● **Exercise description**:
Retype each of the following rows word for word, leaving out the pictures.

● **Task data**:
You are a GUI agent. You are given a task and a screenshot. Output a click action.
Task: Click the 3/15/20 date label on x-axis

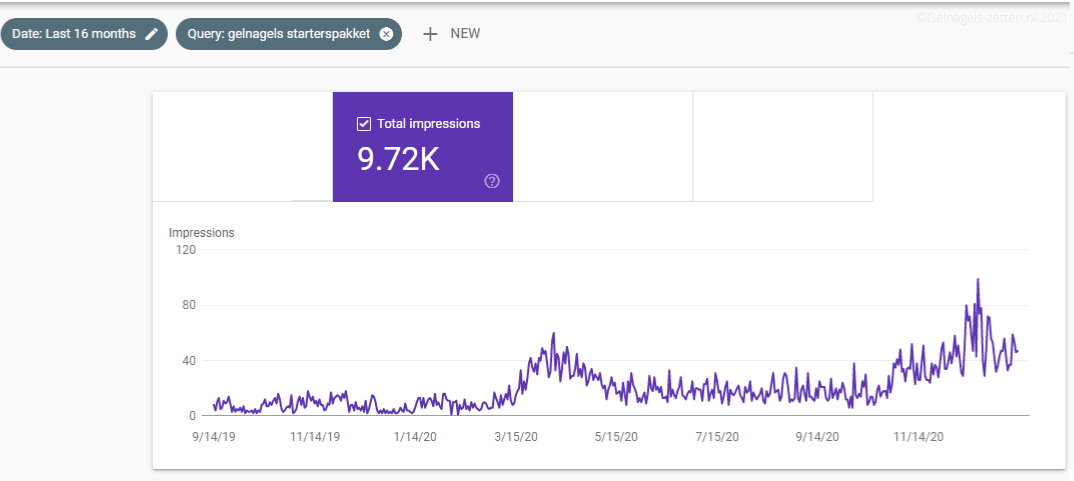(x=519, y=437)
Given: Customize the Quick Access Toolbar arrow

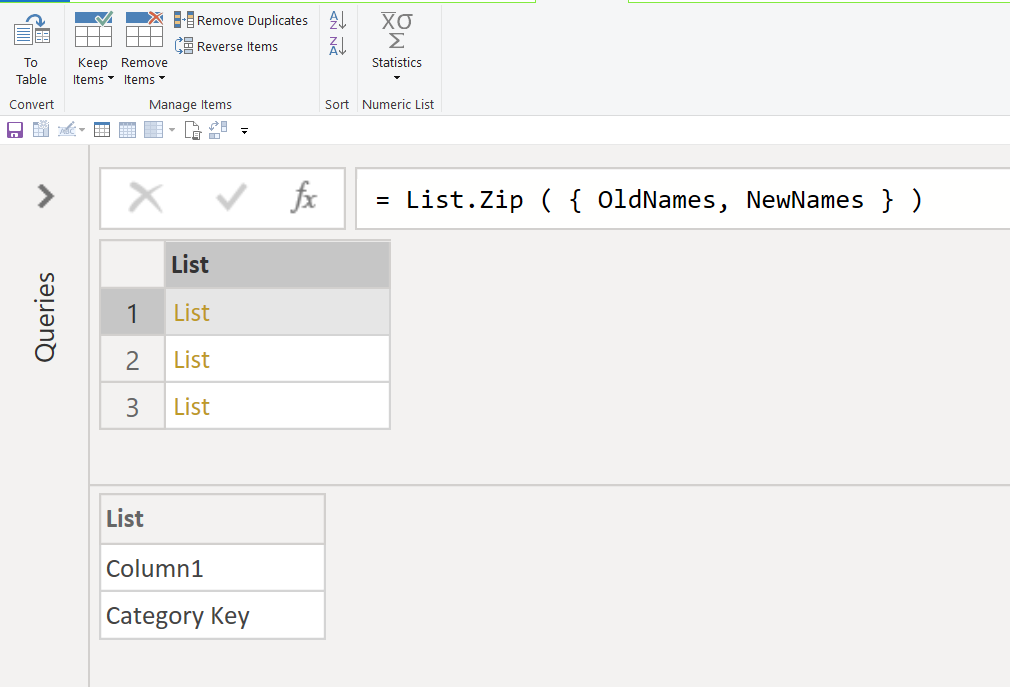Looking at the screenshot, I should tap(244, 130).
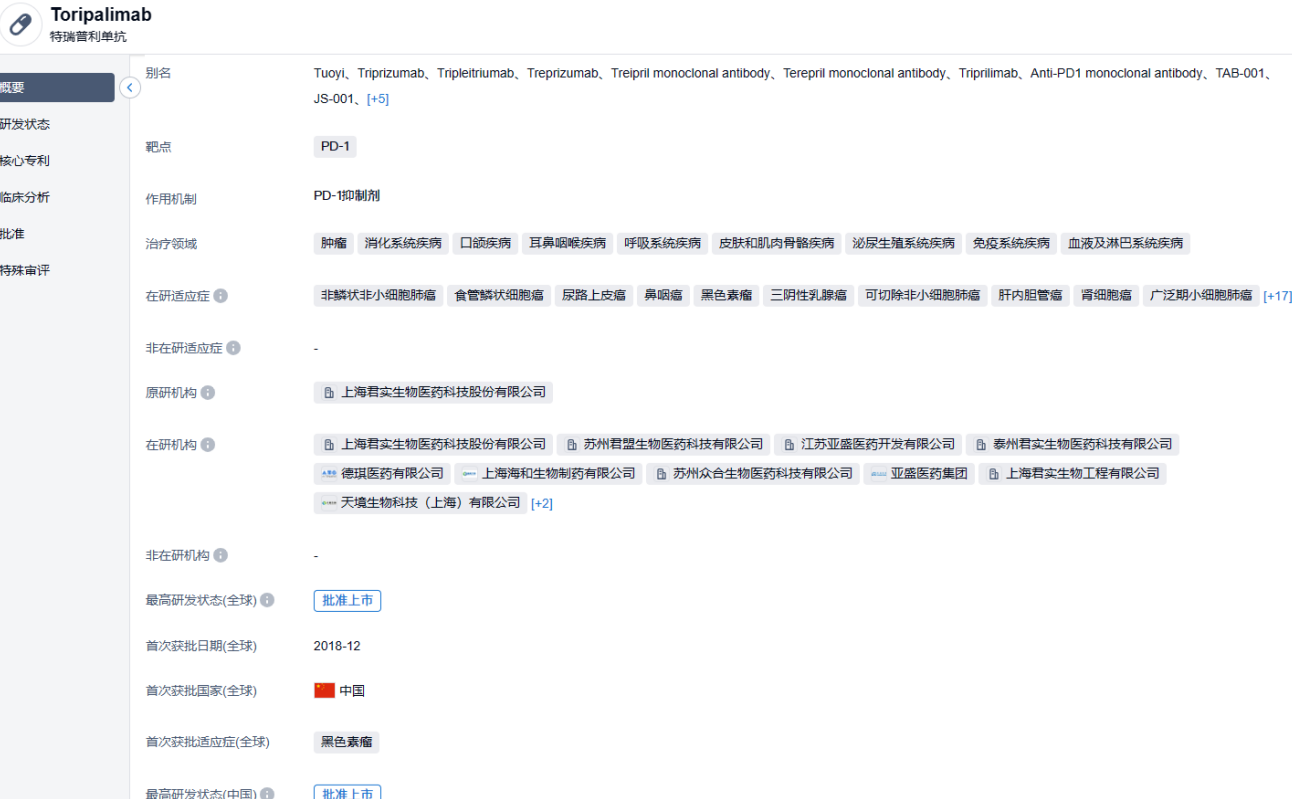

● **Task response**:
You are a GUI agent. You are given a task and a screenshot. Output a click action.
Task: Click the 3/15/20 date label on x-axis

(x=519, y=437)
Given: Customize the Quick Access Toolbar arrow

Looking at the screenshot, I should tap(244, 130).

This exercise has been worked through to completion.